__Available data__.
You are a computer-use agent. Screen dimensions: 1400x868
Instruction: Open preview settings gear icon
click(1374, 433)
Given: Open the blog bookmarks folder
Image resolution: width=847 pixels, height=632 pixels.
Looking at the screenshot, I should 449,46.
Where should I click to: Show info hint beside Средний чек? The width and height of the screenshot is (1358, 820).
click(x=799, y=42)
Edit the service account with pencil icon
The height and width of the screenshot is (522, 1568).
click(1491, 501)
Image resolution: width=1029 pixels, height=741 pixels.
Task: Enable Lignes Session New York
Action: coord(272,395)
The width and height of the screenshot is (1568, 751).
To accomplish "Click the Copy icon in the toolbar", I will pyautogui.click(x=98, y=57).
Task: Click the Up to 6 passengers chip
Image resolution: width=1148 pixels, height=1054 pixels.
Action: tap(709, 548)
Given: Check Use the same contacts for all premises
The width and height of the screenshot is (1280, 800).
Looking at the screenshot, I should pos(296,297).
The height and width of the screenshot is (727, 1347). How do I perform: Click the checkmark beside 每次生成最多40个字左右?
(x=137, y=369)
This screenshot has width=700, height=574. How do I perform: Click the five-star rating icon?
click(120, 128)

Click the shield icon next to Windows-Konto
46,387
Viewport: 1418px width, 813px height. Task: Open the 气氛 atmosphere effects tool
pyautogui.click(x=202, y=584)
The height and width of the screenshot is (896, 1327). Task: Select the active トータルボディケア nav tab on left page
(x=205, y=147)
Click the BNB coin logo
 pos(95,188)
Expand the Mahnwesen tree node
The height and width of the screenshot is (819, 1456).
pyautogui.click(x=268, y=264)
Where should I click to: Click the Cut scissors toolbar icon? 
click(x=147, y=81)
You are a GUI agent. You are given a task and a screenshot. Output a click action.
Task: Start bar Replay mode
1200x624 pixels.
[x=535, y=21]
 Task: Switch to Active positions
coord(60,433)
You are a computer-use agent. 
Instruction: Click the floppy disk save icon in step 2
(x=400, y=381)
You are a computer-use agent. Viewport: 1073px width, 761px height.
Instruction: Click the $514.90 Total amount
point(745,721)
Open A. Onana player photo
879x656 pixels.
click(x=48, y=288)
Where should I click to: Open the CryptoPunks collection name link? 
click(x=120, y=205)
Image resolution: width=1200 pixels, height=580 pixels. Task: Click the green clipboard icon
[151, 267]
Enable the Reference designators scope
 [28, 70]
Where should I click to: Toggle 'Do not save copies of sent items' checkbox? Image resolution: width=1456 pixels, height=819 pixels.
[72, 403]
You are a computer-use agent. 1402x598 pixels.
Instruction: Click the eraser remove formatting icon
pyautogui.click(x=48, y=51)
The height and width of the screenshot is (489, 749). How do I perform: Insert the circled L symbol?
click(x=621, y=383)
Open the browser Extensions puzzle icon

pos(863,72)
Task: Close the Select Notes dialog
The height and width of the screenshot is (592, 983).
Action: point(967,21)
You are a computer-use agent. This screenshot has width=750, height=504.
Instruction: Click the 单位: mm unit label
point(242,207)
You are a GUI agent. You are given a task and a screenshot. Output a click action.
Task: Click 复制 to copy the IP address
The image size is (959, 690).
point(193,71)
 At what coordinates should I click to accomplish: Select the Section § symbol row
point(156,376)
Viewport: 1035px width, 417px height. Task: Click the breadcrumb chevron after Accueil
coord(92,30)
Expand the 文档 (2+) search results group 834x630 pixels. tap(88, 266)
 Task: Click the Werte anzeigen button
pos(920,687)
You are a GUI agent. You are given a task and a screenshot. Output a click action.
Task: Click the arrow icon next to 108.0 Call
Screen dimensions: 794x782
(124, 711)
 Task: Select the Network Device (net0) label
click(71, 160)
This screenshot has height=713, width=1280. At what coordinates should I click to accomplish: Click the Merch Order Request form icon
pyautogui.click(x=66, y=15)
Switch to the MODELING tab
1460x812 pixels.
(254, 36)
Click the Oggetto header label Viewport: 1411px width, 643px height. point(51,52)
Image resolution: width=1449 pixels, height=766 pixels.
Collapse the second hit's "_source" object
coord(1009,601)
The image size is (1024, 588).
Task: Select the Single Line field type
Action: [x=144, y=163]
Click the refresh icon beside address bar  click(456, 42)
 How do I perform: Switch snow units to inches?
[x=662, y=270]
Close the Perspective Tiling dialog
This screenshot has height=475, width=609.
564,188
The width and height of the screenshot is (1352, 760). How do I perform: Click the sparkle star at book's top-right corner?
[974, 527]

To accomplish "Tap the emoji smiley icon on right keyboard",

__Work item__.
With every line intact, reproduce the listing verbatim.

__Answer section__.
You are a computer-use agent. Screen dimensions: 1400x868
Instruction: Open preview settings gear icon
click(1374, 433)
Given: Open the blog bookmarks folder
Image resolution: width=847 pixels, height=632 pixels.
Looking at the screenshot, I should 449,46.
Where should I click to: Show info hint beside Средний чек? The width and height of the screenshot is (1358, 820).
click(x=799, y=42)
Edit the service account with pencil icon
The height and width of the screenshot is (522, 1568).
click(1491, 501)
Image resolution: width=1029 pixels, height=741 pixels.
Task: Enable Lignes Session New York
Action: coord(272,395)
The width and height of the screenshot is (1568, 751).
To accomplish "Click the Copy icon in the toolbar", I will pyautogui.click(x=98, y=57).
Task: Click the Up to 6 passengers chip
Image resolution: width=1148 pixels, height=1054 pixels.
Action: tap(709, 548)
Given: Check Use the same contacts for all premises
The width and height of the screenshot is (1280, 800).
Looking at the screenshot, I should pos(296,297).
The height and width of the screenshot is (727, 1347). How do I perform: Click the checkmark beside 每次生成最多40个字左右?
(x=137, y=369)
This screenshot has width=700, height=574. How do I perform: Click the five-star rating icon?
click(120, 128)

Click the shield icon next to Windows-Konto
46,387
Viewport: 1418px width, 813px height. Task: Open the 气氛 atmosphere effects tool
pyautogui.click(x=202, y=584)
The height and width of the screenshot is (896, 1327). Task: Select the active トータルボディケア nav tab on left page
(x=205, y=147)
Click the BNB coin logo
 pos(95,188)
Expand the Mahnwesen tree node
The height and width of the screenshot is (819, 1456).
pyautogui.click(x=268, y=264)
Where should I click to: Click the Cut scissors toolbar icon? 
click(x=147, y=81)
You are a GUI agent. You are given a task and a screenshot. Output a click action.
Task: Start bar Replay mode
1200x624 pixels.
[x=535, y=21]
 Task: Switch to Active positions
coord(60,433)
You are a computer-use agent. 
Instruction: Click the floppy disk save icon in step 2
(x=400, y=381)
You are a computer-use agent. Viewport: 1073px width, 761px height.
Instruction: Click the $514.90 Total amount
point(745,721)
Open A. Onana player photo
879x656 pixels.
click(x=48, y=288)
Where should I click to: Open the CryptoPunks collection name link? 
click(x=120, y=205)
Image resolution: width=1200 pixels, height=580 pixels. Task: Click the green clipboard icon
[151, 267]
Enable the Reference designators scope
 [28, 70]
Where should I click to: Toggle 'Do not save copies of sent items' checkbox? Image resolution: width=1456 pixels, height=819 pixels.
[72, 403]
You are a computer-use agent. 1402x598 pixels.
Instruction: Click the eraser remove formatting icon
pyautogui.click(x=48, y=51)
The height and width of the screenshot is (489, 749). How do I perform: Insert the circled L symbol?
click(x=621, y=383)
Open the browser Extensions puzzle icon

pos(863,72)
Task: Close the Select Notes dialog
The height and width of the screenshot is (592, 983).
Action: point(967,21)
You are a computer-use agent. This screenshot has width=750, height=504.
Instruction: Click the 单位: mm unit label
point(242,207)
You are a GUI agent. You are given a task and a screenshot. Output a click action.
Task: Click 复制 to copy the IP address
The image size is (959, 690).
point(193,71)
 At what coordinates should I click to accomplish: Select the Section § symbol row
point(156,376)
Viewport: 1035px width, 417px height. Task: Click the breadcrumb chevron after Accueil
coord(92,30)
Expand the 文档 (2+) search results group 834x630 pixels. tap(88, 266)
 Task: Click the Werte anzeigen button
pos(920,687)
You are a GUI agent. You are given a task and a screenshot. Output a click action.
Task: Click the arrow icon next to 108.0 Call
Screen dimensions: 794x782
(124, 711)
 Task: Select the Network Device (net0) label
click(71, 160)
This screenshot has height=713, width=1280. At what coordinates should I click to accomplish: Click the Merch Order Request form icon
pyautogui.click(x=66, y=15)
Switch to the MODELING tab
1460x812 pixels.
(254, 36)
Click the Oggetto header label Viewport: 1411px width, 643px height. point(51,52)
Image resolution: width=1449 pixels, height=766 pixels.
Collapse the second hit's "_source" object
coord(1009,601)
The image size is (1024, 588).
Task: Select the Single Line field type
Action: [x=144, y=163]
Click the refresh icon beside address bar  click(456, 42)
 How do I perform: Switch snow units to inches?
[x=662, y=270]
Close the Perspective Tiling dialog
This screenshot has height=475, width=609.
564,188
The width and height of the screenshot is (1352, 760). How do I perform: Click the sparkle star at book's top-right corner?
[974, 527]

To accomplish "Tap the emoji smiley icon on right keyboard",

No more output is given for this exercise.